Anytime someone comes up with a product that pushes the boundaries of what already exists, it takes a moment or two for consumers to even process what the thing is. When I first saw an iPod, I focused on how much more expensive it was than my Rio MP3 player, which could only hold a little over a CD's worth of tracks and cost a third of the Apple device's price.

To start off, the i3 is BMW's first and only commercial electric car. The i8 is a hybrid, but the i3 is propelled only by electricity.

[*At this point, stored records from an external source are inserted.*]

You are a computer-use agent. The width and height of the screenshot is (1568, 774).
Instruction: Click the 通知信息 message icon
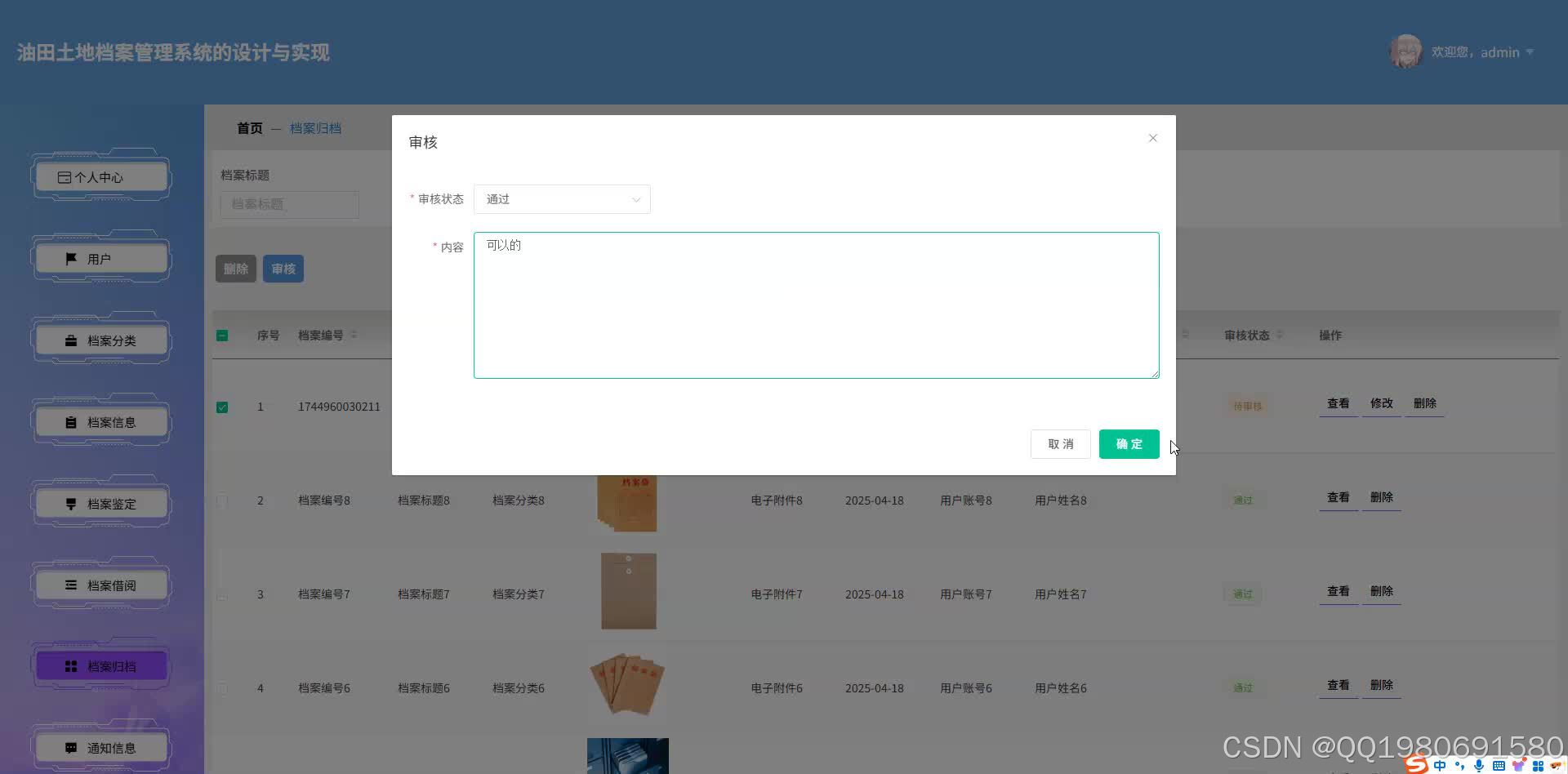(69, 747)
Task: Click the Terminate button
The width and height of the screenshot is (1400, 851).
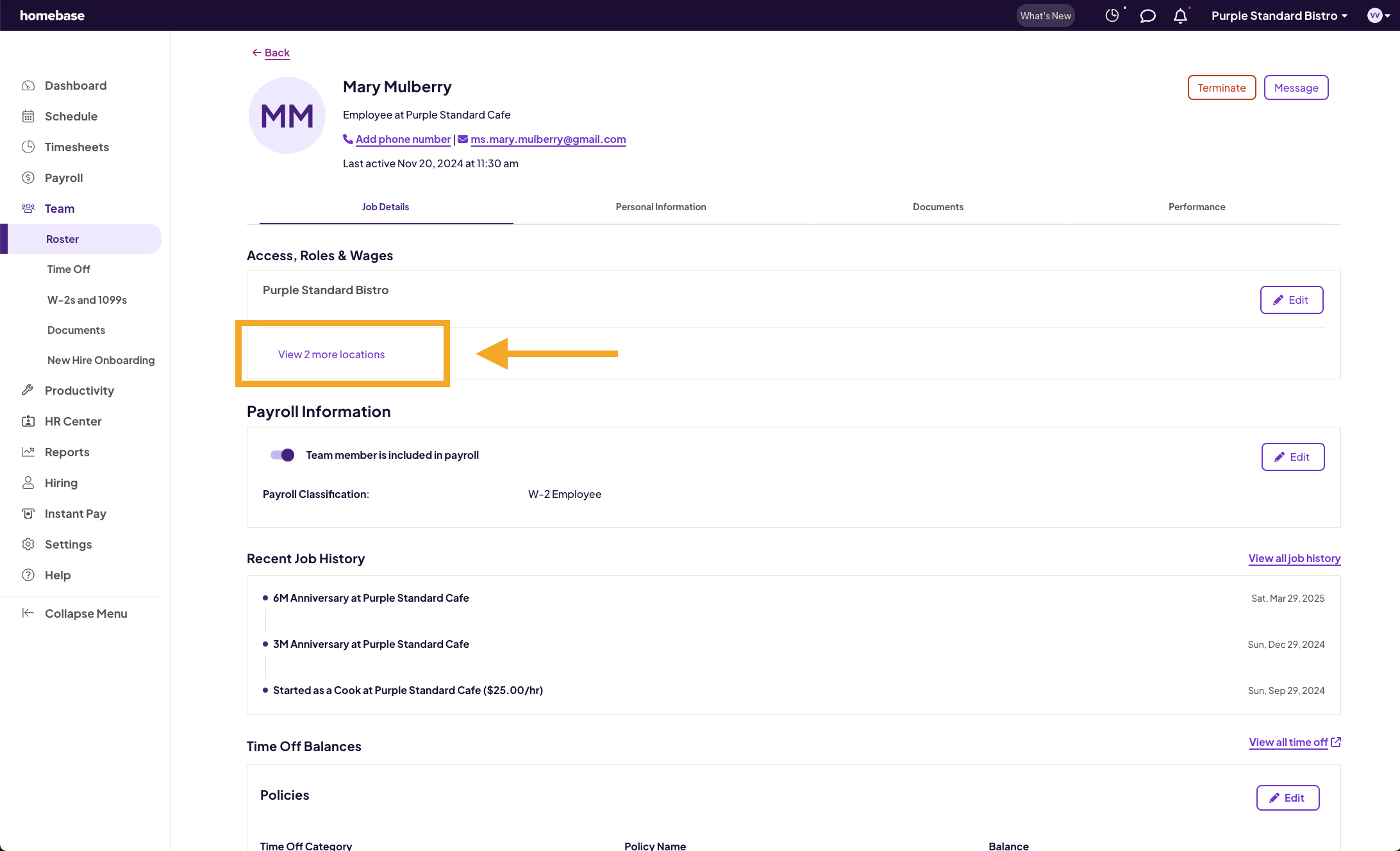Action: 1221,88
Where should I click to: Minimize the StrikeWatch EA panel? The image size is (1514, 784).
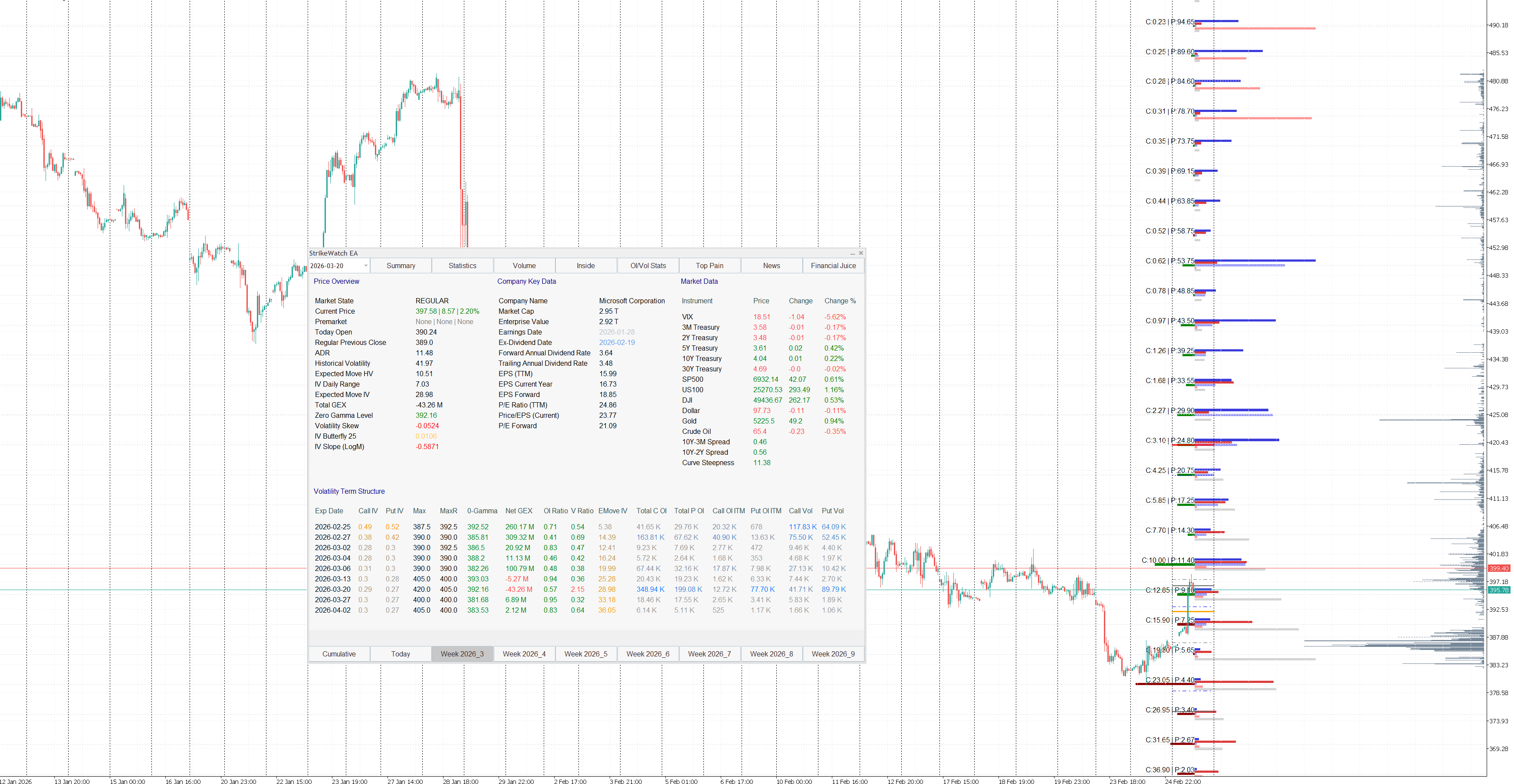pos(852,253)
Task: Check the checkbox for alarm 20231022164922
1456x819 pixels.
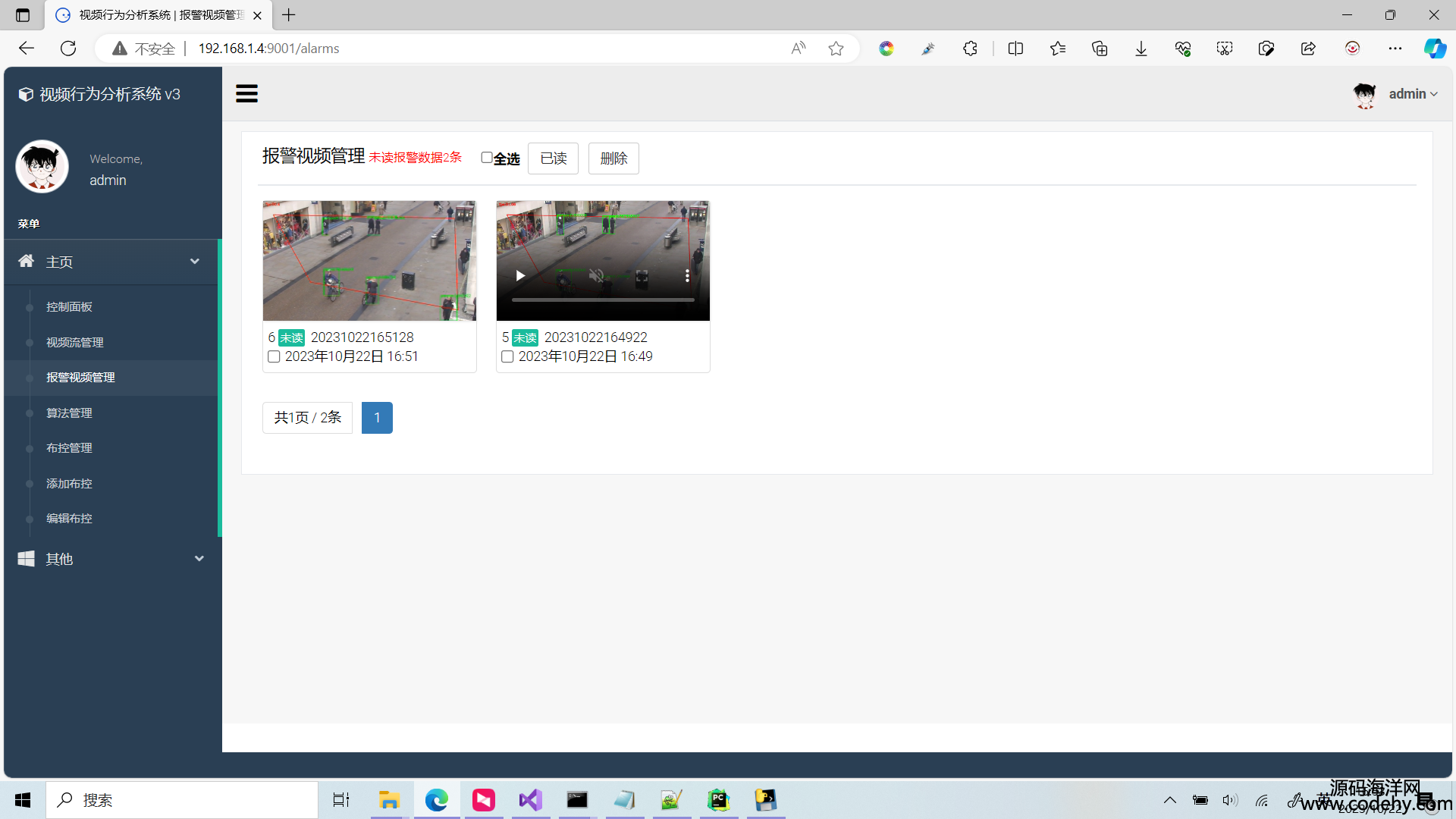Action: [x=507, y=356]
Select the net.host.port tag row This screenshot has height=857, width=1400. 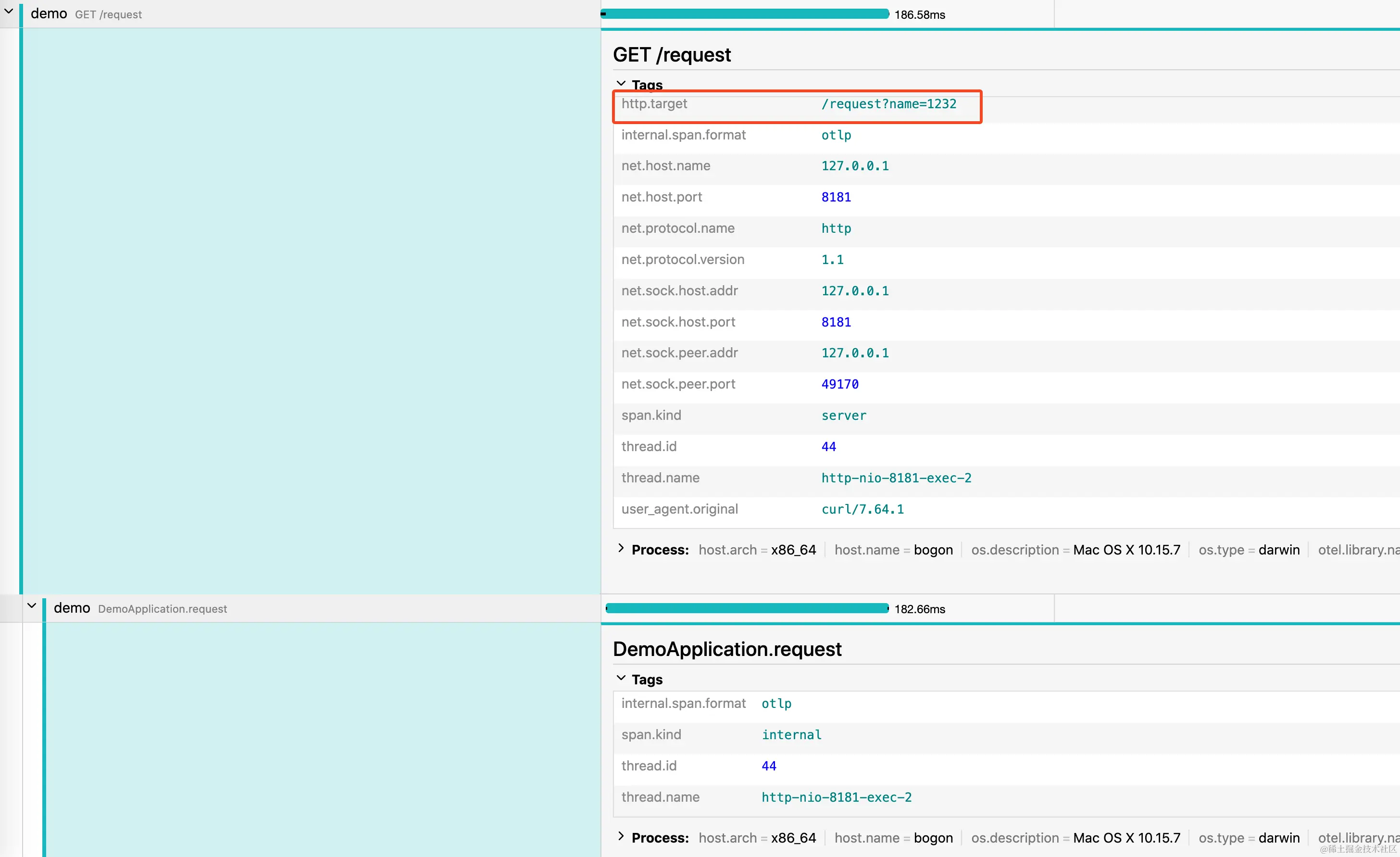662,197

While there is a range-extending gasoline engine option, that only acts as a generator that helps replenish the battery when it runs out of juice.

Some people think that the BMW i3 is some little, impractical car, because that's the stereotypes for EVs (electric vehicles). The truth is the car is more utilitarian than it looks. The exterior has a funky coupe appearance, but there are rear suicide-style doors that make for a huge opening, thanks to no B-pillar (the one that usually sits between a vehicle's first and second rows of seating). The rear seats actually have a fair amount of legroom and headroom, making them comfortable for everyone except for the extremely tall. While the cargo isn't the biggest, there are no weird battery packs making the floor uneven, plus the rear seatbacks fold flat for a much bigger cargo area if one is needed.

The interior isn't completely weird-looking. Sure, it has a design that looks to be at least partly fueled by Tron (that's not a bad thing in my book), but the layout of the interior is nothing like some of the weird urban cube vehicles from Japan. The overall design is actually pretty simple and clean, showing a level of restraint that makes the car that much more beautiful. Speaking of beauty, many of the components are made of carbon fiber. There is also eucalyptus on the dash that has been forested responsibly, which will age over time and change in appearance for a truly custom look.  

The i3 isn't ridiculously expensive. Long ago when I was working in the tech industry I learned that many people thought the least expensive BMW was about $90,000 brand new. Pretty funny, I know, but the truth is that most people look at a car like an i3 and assume there's no way they could afford it. I know the old adage that you can purchase a BMW long before you can afford one, but the i3 doesn't need anywhere near the same kind of upkeep as the other vehicles from the brand. By nature, EVs require little fuss since there are fewer moving parts and peripheral components. You can pick up an i3 for somewhere around $40,000, which is about the average price of cars these days.